The chateau now stood some distance upon my left, but once I had reached the summit of the cliff it would only be a short walk away.
The road, however, led me into a blind alley, the farther extremity being the base of the cliff; but another street emerged from it at a right angle, and I plunged into this, believing that any of the byways would eventually take me to the top of the acclivity.
As I entered this street I heard the footsteps behind me quicken and, looking around, perceived that the man was close upon me. He stopped at the moment I did and disappeared in a small court.
There was nothing remarkable in this, only to my straining eyes he seemed to bear a resemblance to the man with the patch whom I had encountered at the corner of Sixth Avenue on that night when I met Jacqueline.
I knew from Leroux’s statement to me that the man had been a member of his gang. I was quite able to take care of myself under normal circumstances.

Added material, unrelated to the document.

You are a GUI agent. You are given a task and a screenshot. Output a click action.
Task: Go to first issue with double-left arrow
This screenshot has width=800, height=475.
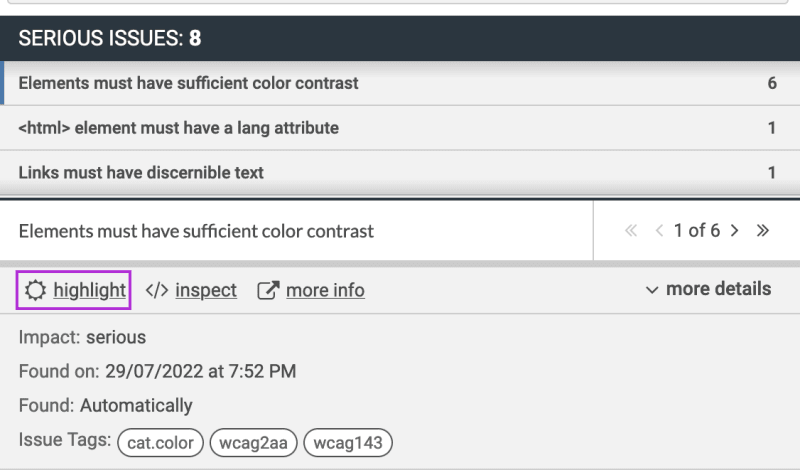pos(631,231)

But now—I was afraid. The mighty cliff before me, the silence of the deserted alleys in which I wandered helplessly, the thought of Jacqueline alone, waiting anxiously for my return, almost unmanned me. I felt like a hunted man, and my safety, upon which her own depended, attained an exaggerated importance in my mind.

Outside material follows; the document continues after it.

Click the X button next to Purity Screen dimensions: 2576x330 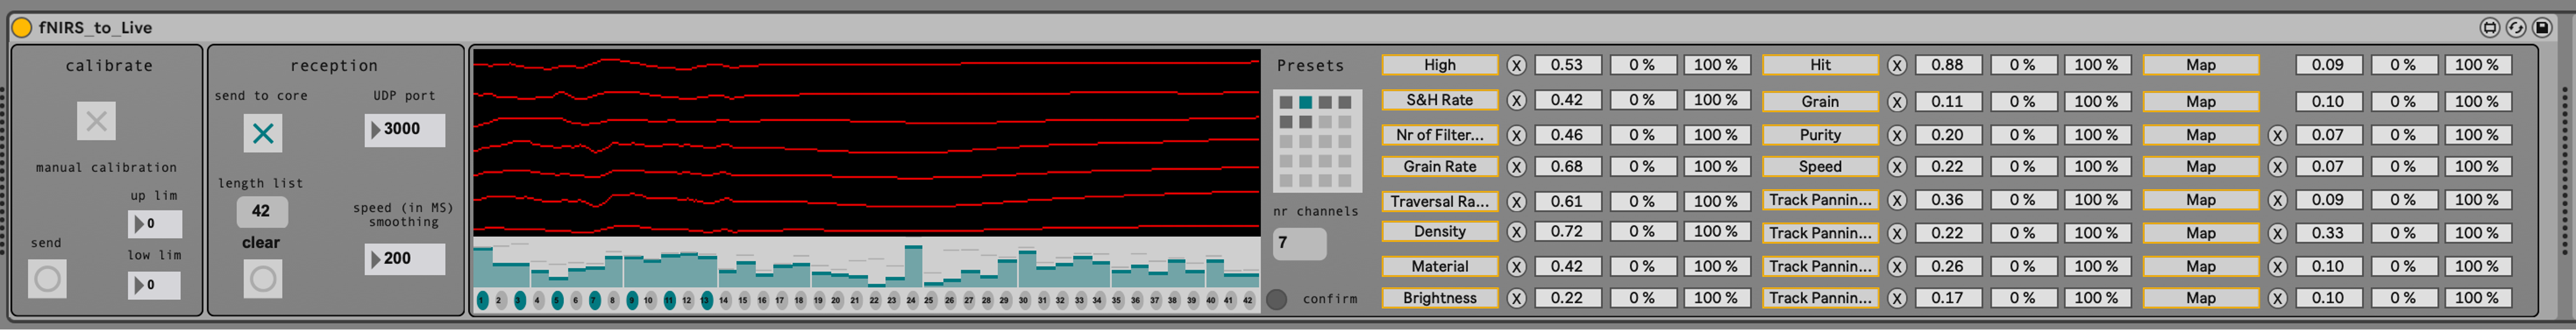point(1896,136)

So I almost ran forward into the byway which seemed to lead toward the summit, and as I did so I heard the footsteps close behind me again.
I had entered one of the narrowest streets I had ever seen, and the most curious. It was just wide enough to admit the passage of a sleigh perhaps; the crumbling and dilapidated old houses, which seemed deserted, were connected overhead by a succession of wooden bridges, and those on my left were built into the solid rock, which rose sheer overhead.

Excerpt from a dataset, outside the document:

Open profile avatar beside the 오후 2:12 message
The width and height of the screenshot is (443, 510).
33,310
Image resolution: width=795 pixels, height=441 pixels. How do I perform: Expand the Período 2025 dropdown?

In front of me the alley seemed to widen. I almost ran; but when I reached it I found that it was merely a bend in the passage, and the alley ran on straight as before.
On my left hand was a tiny unfenced courtyard, not more than six yards in area, and I turned into this quickly and waited. I was confident that the bend in the street had hidden me from my pursuer and, as I anticipated, he came on at a swifter rate.
He was abreast of me when I put out my hand and grasped him by the coat, while with the other I felt in my pocket for my automatic pistol.
It was not there. I had left it in the pocket of the overcoat which I had changed at the furrier’s shop and had sent to the chateau. And I was looking into the villainous face of the ruffian who had knocked me down on Sixth Avenue.